With Danny Urioste. Had the mountain and everything above Gem Lakes to ourselves. You can easily solo the last 5 pitches on the ridge. We down climbed from the summit as well, no reason to rap. This was an unusual snow year and in mid July we had crampons on for the entire ascent from Dade Lake. Same for the descent of course. Poles are adequate for that degree of slope, for a competent alpinist, if you do not want to bring an ax. The 5.9 variation would be 5.7-5.8 most anywhere, is short and worth doing (clean crack). We took a single rack of cams to #2, no wires, and had plenty of gear left at the belays. You can almost always sling a boulder for the belay (every belay was on a ledge). This is actually a relatively secure on sight solo if you are looking for that. In mid July, we had sun the entire route based on being at the summit at noon.
Great route-very fun moves. Completed despite massive hail/snow/wind storm.
No need to carry heavy camp, although camping in this area would be awesome too. Did it car to car after a long drive from the bay area. Started hiking at about 6:30am and hiked out part ways in the dark. Worth it. Great rock quality, and climbing. Took a 5.10 dihedral variation on 5th pitch. Too bad there are only 3 pitches 5.7 and up.
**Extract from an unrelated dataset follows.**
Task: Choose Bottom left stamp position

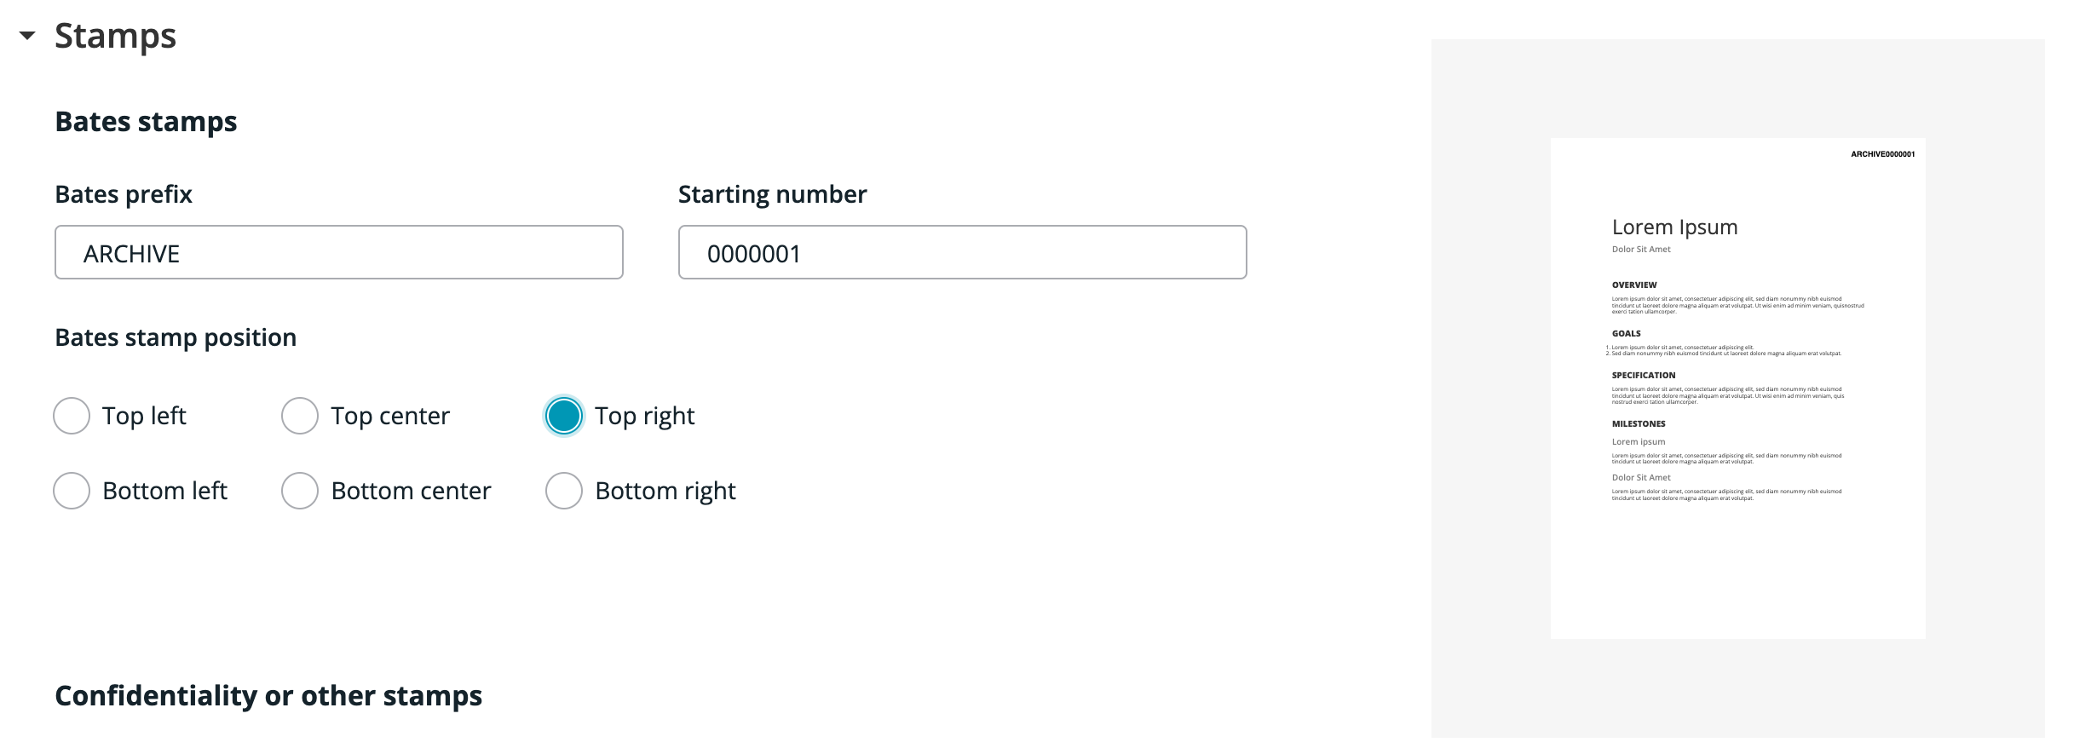Action: pos(72,491)
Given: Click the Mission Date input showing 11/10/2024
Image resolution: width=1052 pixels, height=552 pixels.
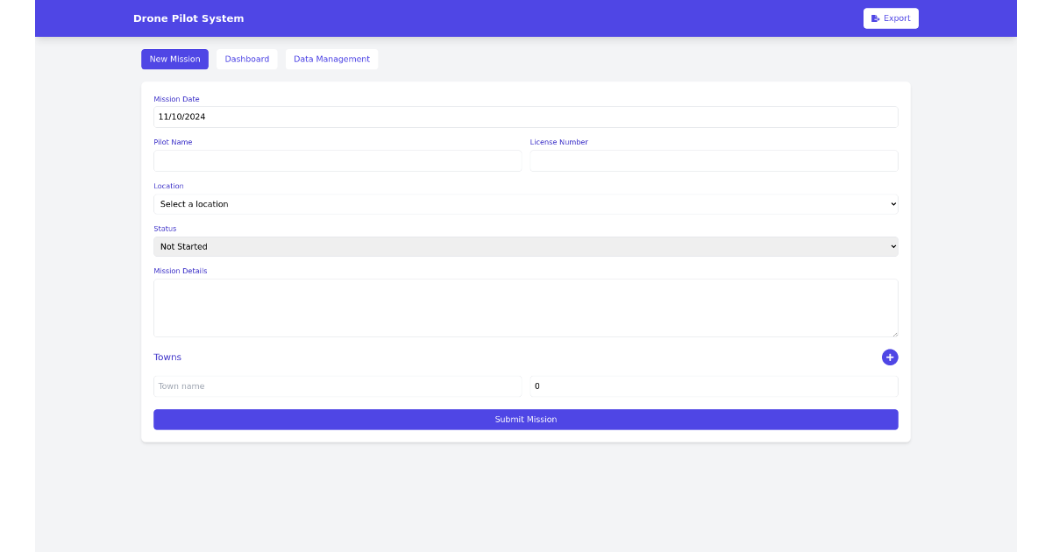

Climbed slow and rapped at pitch 9 because of impending darkness. Pitches 2 and 5 were awesome. Brought pirate chicken along, but he didn't appreciate being stuffed in the pack and no longer squawks right.
Attempted to climb in winter conditions with Aaron. Slogged through unconsolidated snow up to Dade Lakes, setup camp here. Time restrictions and lots of snow on the route lead to us to turning around just below the base.
Will be back to finish you next summer.
The first two pitches were early in morning, so felt cold. Rest of it was warmer and great fun. The ridge (exposed class 4 in my opinion) was the best part of the climb!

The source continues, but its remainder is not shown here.